Ты взываешь к богу, мзду воздающему; поистине он справедливо воздает за всякие дела - добрые и злые, но только следует каждому человеку поразмыслить: какого и за какие дела он заслуживает воздаяния? А лицо свое ты высоко ценишь. Но кто же захочет такое эфиопское лицо видеть? Встречал ли кто-либо честного человека, у которого голубые глаза? Ведь даже облик твой выдает твой коварный нрав! <...>

Ты напомнил о святом Федоре Ростиславиче - с охотой принимаю его в судьи, хотя он вам и родственник, ибо святые знают, как и после смерти творить добро, и видят, что было между вами и нами от начала и доныне, и поэтому рассудят справедливо.
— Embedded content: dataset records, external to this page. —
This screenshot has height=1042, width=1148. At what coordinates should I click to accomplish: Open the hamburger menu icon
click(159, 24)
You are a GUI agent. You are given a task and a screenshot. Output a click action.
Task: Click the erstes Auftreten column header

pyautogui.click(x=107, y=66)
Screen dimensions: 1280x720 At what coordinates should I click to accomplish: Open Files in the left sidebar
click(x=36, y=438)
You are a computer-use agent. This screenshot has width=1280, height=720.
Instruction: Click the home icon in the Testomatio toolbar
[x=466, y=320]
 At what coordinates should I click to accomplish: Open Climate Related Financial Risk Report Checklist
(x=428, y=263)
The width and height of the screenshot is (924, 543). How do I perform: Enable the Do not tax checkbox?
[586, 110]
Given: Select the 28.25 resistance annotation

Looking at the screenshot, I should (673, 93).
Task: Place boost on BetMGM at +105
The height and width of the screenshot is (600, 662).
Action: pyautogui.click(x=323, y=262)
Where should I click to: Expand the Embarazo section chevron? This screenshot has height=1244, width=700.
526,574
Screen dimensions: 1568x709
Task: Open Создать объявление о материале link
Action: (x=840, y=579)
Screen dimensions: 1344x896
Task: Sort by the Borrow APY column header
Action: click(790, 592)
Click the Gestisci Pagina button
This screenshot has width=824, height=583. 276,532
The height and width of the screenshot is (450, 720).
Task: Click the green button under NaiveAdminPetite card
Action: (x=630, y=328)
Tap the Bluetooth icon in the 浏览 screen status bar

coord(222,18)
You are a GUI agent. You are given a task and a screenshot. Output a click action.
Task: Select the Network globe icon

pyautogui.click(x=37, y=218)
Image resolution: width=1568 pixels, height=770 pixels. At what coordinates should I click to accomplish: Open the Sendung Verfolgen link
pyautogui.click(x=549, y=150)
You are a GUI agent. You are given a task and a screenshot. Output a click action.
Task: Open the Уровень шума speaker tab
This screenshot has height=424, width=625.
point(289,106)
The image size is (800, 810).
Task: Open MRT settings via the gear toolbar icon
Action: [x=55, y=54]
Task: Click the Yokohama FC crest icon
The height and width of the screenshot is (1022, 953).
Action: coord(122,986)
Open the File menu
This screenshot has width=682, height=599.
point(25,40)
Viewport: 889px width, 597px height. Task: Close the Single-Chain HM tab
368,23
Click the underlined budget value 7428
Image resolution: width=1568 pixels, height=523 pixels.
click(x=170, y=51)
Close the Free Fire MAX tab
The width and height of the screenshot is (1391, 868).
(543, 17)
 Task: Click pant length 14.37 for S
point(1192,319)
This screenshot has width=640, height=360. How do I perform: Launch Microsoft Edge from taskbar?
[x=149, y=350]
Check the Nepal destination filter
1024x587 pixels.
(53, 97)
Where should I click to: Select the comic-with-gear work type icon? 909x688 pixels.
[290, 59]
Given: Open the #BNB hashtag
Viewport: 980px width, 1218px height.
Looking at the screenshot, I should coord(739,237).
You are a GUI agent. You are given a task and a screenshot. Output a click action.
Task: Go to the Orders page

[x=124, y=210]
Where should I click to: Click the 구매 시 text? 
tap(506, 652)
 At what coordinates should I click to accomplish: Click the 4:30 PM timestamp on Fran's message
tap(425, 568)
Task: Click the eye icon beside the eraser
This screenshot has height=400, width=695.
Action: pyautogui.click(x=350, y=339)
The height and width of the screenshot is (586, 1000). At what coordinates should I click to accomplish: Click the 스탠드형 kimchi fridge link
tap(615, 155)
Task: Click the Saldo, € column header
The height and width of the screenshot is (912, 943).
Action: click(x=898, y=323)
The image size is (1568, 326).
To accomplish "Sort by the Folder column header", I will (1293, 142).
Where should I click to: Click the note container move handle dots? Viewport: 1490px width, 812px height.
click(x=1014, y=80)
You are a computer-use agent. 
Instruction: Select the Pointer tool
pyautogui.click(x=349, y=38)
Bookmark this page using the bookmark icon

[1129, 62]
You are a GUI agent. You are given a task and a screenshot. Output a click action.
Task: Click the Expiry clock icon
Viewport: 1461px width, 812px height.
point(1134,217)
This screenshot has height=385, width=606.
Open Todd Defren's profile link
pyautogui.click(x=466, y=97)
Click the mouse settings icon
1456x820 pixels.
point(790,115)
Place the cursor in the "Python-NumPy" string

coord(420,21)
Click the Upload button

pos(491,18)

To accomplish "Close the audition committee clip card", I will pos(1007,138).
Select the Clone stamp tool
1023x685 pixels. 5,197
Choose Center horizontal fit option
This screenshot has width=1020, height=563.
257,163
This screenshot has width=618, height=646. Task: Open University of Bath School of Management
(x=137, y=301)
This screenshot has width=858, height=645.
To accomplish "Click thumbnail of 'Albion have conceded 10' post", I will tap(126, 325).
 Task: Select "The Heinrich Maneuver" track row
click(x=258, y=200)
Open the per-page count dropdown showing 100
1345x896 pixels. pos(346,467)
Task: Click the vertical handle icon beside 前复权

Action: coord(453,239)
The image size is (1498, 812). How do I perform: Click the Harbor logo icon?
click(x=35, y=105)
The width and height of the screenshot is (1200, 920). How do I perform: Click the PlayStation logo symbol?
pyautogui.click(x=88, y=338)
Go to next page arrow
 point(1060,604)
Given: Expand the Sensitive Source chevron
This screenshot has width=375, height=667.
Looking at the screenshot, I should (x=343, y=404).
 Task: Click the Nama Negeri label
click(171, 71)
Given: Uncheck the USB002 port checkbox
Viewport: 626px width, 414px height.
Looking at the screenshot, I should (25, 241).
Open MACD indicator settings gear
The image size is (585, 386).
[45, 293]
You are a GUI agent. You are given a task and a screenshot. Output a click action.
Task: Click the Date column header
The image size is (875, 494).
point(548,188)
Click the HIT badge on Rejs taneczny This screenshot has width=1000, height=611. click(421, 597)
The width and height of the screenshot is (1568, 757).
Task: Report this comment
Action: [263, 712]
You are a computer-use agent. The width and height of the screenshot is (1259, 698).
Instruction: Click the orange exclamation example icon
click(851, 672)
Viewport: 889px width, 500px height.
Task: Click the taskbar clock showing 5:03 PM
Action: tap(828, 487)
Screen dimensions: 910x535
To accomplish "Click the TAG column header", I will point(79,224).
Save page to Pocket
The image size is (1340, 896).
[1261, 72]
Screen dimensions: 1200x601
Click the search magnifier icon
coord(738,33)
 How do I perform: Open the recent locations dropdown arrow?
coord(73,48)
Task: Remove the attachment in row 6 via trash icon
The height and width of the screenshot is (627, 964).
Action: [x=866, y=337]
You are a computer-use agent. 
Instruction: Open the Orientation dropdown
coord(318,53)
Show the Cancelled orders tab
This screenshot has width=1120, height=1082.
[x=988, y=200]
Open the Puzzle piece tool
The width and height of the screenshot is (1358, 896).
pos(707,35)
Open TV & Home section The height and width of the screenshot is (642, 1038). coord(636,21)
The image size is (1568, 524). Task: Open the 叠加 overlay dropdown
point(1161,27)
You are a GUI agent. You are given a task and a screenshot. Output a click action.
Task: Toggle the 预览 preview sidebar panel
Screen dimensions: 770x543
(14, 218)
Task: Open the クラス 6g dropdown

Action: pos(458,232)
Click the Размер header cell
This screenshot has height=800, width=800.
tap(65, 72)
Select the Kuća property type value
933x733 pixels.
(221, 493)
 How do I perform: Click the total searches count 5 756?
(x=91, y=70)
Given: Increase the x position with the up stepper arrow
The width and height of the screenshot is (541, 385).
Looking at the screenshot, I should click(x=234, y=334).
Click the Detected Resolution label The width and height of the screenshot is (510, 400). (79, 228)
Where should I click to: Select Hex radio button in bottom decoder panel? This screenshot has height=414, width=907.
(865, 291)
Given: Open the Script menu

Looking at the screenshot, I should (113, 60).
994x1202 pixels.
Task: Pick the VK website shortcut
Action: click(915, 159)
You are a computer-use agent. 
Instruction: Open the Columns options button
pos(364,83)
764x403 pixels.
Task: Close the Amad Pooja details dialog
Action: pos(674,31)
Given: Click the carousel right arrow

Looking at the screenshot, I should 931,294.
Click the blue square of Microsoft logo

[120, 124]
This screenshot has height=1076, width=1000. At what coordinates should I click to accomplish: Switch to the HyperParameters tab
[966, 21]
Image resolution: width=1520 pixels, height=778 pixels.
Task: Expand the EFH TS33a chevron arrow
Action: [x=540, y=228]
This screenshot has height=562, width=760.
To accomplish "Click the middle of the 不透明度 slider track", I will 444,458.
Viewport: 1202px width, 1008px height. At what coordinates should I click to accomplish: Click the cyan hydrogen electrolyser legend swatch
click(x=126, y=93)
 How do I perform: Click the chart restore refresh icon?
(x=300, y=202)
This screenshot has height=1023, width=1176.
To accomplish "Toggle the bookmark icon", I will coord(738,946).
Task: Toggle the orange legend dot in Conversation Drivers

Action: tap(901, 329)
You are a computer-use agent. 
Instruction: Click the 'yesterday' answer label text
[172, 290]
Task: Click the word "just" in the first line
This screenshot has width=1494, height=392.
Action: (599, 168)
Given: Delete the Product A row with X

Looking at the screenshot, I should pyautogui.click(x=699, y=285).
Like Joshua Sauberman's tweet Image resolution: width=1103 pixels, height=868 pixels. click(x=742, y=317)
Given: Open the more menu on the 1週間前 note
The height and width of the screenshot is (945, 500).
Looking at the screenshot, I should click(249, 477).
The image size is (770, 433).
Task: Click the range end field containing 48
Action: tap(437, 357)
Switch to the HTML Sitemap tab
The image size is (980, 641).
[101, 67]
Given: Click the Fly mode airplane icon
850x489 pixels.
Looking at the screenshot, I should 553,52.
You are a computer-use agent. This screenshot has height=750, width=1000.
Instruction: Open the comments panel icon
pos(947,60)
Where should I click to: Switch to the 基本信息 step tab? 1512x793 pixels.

А как, вопреки вашим злым немилосердным замыслам и желаниям, святой преподобный князь Федор Ростиславич действием святого Духа поднял бывшую уже у врат смертных нашу царицу Анастасию, которую вы уподобляли Евдокии? И из этого особенно явствует, что он не вам помогает, а нам, недостойным, оказывает свою милость. Вот и теперь мы надеемся, что он будет помогать больше нам, чем вам, ибо "если бы вы были детьми Авраама, то творили бы дела Авраама, а бог может и из камней сотворить детей Аврааму; ведь не все, произошедшие от Авраама, считаются его потомством, но только те, кто живет в вере Авраама".

По суетным же замыслам мы ничего не решаем и не делаем и на зыбкое основание не становимся ногами своими, но, насколько у нас хватает сил, стремимся к твердым решениям и, опершись ногами в прочное основание, стоим неколебимо.

Никого мы из своей земли не изгоняли, кроме тех, кто изменил православию. Убитые же и заточенные, как я сказал выше, получили наказание по своей вине. <...>

Ничем я не горжусь и не хвастаюсь и ни о какой гордости не помышляю, ибо я исполняю свой царский долг и не делаю того, что выше моих сил. Скорее это вы надуваетесь от гордости, ибо, будучи рабами, присваиваете себе святительский и царский сан, поучая, запрещая и повелевая. Никаких козней для истязания христиан мы не придумываем, а напротив, сами готовы пострадать ради них в борьбе с врагами не только до крови, но и до смерти. Подданным своим воздаем добром за добро и наказываем злом за зло, не желая этого, но по необходимости, по злым их преступлениям им и наказание следует. <...>

Насчет Кроновых жрецов ты писал нелепости, лая, подобно псу, или изрыгая яд, подобно ехидне: родители не станут причинять своим детям таких страданий - как же мы, цари, имеющие разум можем впасть в такое нечестие? Все это ты писал по своему злобесному собачьему умыслу.

А если ты свое писание хочешь с собою в гроб положить, значит, ты уже окончательно отпал от христианства. Господь повелел не противиться злу, ты же и перед смертью не хочешь простить врагам, как обычно поступают даже невежды; поэтому над тобой не следует совершать и последнего отпевания.

Город Владимир, находящийся в нашей вотчине. Ливонской земле, ты называешь владением нашего недруга, короля Сигизмунда, чем окончательно обнаруживаешь свою собачью иамену. А если ты надеешься получить от него многие пожалования, то это так и должно, ибо вы не захотели жить под властью бога и нас, данных богом государей, слушать и повиноваться нам, а захотели жить по своей воле. Поэтому ты и нашел себе такого государя, который - как и следует по твоему злобесному собачьему желанию - ничем сам не управляет, но хуже последнего раба - от всех получает приказания, а сам никем не повелевает. Но ты не найдешь себе там утешения, ибо там каждый о себе заботится. Кто оградит тебя от насилий или защитит от обидчиков, если даже сиротам и вдовицам не внемлет суд, который созываете вы - враги христианства! <...>

Дано это крепкое наставление в Москве, царствующем православном граде всей России, в 7072 году от создания мира, июля в 5 день (5 июля 1564 г.).